____ SOURCE INFORMATION

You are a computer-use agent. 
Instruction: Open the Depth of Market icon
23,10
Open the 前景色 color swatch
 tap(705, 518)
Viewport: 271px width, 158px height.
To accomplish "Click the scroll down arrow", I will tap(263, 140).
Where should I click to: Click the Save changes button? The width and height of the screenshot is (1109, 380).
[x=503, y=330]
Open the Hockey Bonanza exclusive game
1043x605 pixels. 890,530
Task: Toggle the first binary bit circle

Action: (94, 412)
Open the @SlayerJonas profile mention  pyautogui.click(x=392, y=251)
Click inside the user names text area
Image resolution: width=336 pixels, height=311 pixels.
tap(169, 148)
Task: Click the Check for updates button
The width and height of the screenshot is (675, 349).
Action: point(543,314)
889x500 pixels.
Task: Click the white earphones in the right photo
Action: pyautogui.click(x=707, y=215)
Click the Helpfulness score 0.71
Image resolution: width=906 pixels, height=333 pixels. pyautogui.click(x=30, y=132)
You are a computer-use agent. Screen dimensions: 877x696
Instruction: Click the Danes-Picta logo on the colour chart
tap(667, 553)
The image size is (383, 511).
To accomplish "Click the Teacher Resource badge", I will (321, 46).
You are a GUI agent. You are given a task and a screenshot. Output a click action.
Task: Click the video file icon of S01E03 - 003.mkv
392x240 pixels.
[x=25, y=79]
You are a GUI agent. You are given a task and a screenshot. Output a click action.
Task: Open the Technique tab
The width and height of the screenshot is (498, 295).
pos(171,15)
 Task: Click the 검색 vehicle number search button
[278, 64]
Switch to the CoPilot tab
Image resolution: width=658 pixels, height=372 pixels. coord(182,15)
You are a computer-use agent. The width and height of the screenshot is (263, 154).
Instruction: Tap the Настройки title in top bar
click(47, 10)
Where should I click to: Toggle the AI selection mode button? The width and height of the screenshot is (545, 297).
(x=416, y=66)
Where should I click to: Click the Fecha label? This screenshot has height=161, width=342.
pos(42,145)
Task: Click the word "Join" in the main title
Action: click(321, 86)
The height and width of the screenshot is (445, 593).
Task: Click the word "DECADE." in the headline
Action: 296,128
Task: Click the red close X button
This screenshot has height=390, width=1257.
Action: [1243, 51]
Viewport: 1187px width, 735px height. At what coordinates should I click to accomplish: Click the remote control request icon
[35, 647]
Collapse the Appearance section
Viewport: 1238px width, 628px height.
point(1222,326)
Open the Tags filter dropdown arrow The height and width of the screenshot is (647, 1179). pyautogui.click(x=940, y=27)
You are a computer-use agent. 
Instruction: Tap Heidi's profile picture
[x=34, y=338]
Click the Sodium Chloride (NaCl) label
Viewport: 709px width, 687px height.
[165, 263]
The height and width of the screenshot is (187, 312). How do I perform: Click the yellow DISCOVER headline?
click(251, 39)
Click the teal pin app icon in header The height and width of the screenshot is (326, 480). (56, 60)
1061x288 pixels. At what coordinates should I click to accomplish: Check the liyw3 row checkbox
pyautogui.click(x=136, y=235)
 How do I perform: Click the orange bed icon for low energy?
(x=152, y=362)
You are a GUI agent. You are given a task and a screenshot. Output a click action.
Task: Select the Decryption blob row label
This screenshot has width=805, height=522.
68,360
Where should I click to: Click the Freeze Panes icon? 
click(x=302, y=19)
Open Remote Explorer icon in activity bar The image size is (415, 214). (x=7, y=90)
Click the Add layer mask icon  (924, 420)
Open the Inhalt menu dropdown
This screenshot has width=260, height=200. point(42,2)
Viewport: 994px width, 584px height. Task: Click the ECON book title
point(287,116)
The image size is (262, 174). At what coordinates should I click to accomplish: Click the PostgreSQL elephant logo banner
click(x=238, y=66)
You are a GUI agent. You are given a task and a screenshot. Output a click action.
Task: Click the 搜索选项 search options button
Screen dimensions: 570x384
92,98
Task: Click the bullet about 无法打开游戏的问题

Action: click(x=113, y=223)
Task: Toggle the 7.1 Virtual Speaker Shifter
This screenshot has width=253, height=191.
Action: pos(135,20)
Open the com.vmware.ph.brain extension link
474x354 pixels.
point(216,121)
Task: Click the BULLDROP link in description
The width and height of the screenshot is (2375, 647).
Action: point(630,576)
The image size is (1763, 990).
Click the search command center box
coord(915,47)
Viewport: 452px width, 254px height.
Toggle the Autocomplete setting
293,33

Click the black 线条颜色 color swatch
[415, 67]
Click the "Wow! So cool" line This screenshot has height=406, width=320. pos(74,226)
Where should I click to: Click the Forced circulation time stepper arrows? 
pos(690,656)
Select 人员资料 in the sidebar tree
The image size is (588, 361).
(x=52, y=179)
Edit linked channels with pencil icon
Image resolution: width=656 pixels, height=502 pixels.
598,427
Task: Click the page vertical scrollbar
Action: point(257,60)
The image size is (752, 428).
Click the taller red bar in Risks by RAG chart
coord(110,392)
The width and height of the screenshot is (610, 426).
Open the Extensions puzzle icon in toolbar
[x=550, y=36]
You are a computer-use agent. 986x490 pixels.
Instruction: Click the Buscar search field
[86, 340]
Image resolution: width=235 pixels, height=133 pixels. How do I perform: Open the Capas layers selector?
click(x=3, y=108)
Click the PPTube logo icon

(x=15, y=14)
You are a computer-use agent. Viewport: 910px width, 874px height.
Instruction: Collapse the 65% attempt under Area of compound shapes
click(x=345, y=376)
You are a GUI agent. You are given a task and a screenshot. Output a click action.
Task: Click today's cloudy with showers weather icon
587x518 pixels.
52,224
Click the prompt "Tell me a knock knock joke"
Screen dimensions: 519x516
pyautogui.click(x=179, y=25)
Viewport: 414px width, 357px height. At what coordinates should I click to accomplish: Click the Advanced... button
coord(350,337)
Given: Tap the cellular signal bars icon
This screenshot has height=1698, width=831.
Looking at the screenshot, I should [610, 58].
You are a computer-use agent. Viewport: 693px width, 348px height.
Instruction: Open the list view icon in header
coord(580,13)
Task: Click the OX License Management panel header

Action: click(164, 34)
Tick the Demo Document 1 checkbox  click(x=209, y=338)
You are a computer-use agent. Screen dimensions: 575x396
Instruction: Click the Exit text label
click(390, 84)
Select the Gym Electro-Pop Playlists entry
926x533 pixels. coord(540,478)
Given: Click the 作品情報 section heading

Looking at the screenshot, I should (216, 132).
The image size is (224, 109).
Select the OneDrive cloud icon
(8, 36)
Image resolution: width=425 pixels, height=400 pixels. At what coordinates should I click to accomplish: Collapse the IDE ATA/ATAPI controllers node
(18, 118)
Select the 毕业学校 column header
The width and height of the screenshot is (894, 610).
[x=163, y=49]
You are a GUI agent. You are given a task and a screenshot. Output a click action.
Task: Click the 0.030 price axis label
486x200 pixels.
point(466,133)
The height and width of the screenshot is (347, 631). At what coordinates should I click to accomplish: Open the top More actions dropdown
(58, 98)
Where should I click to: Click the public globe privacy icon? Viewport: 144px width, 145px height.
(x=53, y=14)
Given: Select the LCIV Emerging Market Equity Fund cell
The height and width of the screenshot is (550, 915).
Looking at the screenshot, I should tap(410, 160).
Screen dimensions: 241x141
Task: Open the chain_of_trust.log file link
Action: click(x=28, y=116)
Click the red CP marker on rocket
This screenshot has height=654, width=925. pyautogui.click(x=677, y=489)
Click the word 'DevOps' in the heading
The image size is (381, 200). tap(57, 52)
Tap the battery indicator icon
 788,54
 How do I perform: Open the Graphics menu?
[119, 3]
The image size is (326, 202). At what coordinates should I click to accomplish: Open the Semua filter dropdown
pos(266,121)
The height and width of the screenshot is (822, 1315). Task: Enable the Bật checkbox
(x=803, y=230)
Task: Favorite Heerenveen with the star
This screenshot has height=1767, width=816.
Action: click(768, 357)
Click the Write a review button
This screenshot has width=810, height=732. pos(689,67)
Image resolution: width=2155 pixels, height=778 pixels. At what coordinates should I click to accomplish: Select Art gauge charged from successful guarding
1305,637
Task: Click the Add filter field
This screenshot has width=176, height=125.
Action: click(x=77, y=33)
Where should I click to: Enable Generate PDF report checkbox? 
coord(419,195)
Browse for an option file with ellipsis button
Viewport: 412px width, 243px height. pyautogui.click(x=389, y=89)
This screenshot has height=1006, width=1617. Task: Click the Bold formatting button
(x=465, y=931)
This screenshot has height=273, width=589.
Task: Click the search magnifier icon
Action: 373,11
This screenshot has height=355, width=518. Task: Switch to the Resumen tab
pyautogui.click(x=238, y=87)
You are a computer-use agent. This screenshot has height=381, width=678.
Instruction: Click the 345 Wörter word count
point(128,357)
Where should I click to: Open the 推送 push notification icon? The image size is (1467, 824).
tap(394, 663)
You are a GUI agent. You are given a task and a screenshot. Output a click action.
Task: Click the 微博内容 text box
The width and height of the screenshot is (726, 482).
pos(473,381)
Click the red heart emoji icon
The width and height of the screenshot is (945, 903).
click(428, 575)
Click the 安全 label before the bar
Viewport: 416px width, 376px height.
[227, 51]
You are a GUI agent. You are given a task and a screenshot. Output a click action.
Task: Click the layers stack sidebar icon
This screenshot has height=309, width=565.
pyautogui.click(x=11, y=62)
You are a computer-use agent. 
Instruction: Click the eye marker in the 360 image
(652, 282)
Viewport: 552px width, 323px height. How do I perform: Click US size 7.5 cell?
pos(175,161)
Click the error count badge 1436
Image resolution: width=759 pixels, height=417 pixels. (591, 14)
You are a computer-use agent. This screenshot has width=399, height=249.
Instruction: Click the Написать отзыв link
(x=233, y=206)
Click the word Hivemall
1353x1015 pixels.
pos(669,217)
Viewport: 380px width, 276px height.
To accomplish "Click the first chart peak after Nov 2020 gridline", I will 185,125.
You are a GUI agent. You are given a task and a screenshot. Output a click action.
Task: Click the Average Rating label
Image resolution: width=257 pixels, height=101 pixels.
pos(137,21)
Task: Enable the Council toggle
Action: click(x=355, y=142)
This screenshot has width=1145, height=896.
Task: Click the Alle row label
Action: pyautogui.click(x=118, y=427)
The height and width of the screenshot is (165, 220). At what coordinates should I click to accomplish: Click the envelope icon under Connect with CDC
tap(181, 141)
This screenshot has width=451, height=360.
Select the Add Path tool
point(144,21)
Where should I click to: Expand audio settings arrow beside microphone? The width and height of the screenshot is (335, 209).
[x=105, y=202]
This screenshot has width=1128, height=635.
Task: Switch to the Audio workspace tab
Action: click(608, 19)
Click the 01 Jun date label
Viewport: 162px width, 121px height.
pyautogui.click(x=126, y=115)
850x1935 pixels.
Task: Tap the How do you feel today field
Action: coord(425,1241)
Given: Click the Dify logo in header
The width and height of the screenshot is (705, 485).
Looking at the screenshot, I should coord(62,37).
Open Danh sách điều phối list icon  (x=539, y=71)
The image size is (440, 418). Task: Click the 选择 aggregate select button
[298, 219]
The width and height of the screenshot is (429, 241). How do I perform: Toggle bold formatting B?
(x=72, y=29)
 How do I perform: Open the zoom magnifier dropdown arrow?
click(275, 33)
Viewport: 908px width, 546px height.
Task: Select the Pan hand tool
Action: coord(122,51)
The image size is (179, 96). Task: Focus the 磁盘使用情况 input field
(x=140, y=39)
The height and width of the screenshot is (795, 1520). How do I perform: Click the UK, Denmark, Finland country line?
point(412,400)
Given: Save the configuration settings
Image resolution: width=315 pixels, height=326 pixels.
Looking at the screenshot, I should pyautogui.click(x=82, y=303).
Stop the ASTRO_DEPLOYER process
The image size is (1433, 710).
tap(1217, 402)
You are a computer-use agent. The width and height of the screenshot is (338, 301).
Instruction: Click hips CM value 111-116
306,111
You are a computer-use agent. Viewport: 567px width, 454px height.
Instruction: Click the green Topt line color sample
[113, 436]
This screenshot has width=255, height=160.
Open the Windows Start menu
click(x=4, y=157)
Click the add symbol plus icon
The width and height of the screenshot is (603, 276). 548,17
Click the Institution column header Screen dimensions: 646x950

________

AIM OF THE EXERCISE: Your task for the entries above: copy exactly the span starting with the line with "Click the taller" and going on through the line with "Select the 毕业学校 column header", both lines included, and nothing else.

TASK SOLUTION:
Click the taller red bar in Risks by RAG chart
coord(110,392)
The width and height of the screenshot is (610, 426).
Open the Extensions puzzle icon in toolbar
[x=550, y=36]
You are a computer-use agent. 986x490 pixels.
Instruction: Click the Buscar search field
[86, 340]
Image resolution: width=235 pixels, height=133 pixels. How do I perform: Open the Capas layers selector?
click(x=3, y=108)
Click the PPTube logo icon

(x=15, y=14)
You are a computer-use agent. Viewport: 910px width, 874px height.
Instruction: Collapse the 65% attempt under Area of compound shapes
click(x=345, y=376)
You are a GUI agent. You are given a task and a screenshot. Output a click action.
Task: Click today's cloudy with showers weather icon
587x518 pixels.
52,224
Click the prompt "Tell me a knock knock joke"
Screen dimensions: 519x516
pyautogui.click(x=179, y=25)
Viewport: 414px width, 357px height. At what coordinates should I click to accomplish: Click the Advanced... button
coord(350,337)
Given: Tap the cellular signal bars icon
This screenshot has height=1698, width=831.
Looking at the screenshot, I should [610, 58].
You are a computer-use agent. Viewport: 693px width, 348px height.
Instruction: Open the list view icon in header
coord(580,13)
Task: Click the OX License Management panel header

Action: click(164, 34)
Tick the Demo Document 1 checkbox  click(x=209, y=338)
You are a computer-use agent. Screen dimensions: 575x396
Instruction: Click the Exit text label
click(390, 84)
Select the Gym Electro-Pop Playlists entry
926x533 pixels. coord(540,478)
Given: Click the 作品情報 section heading

Looking at the screenshot, I should (216, 132).
The image size is (224, 109).
Select the OneDrive cloud icon
(8, 36)
Image resolution: width=425 pixels, height=400 pixels. At what coordinates should I click to accomplish: Collapse the IDE ATA/ATAPI controllers node
(18, 118)
Select the 毕业学校 column header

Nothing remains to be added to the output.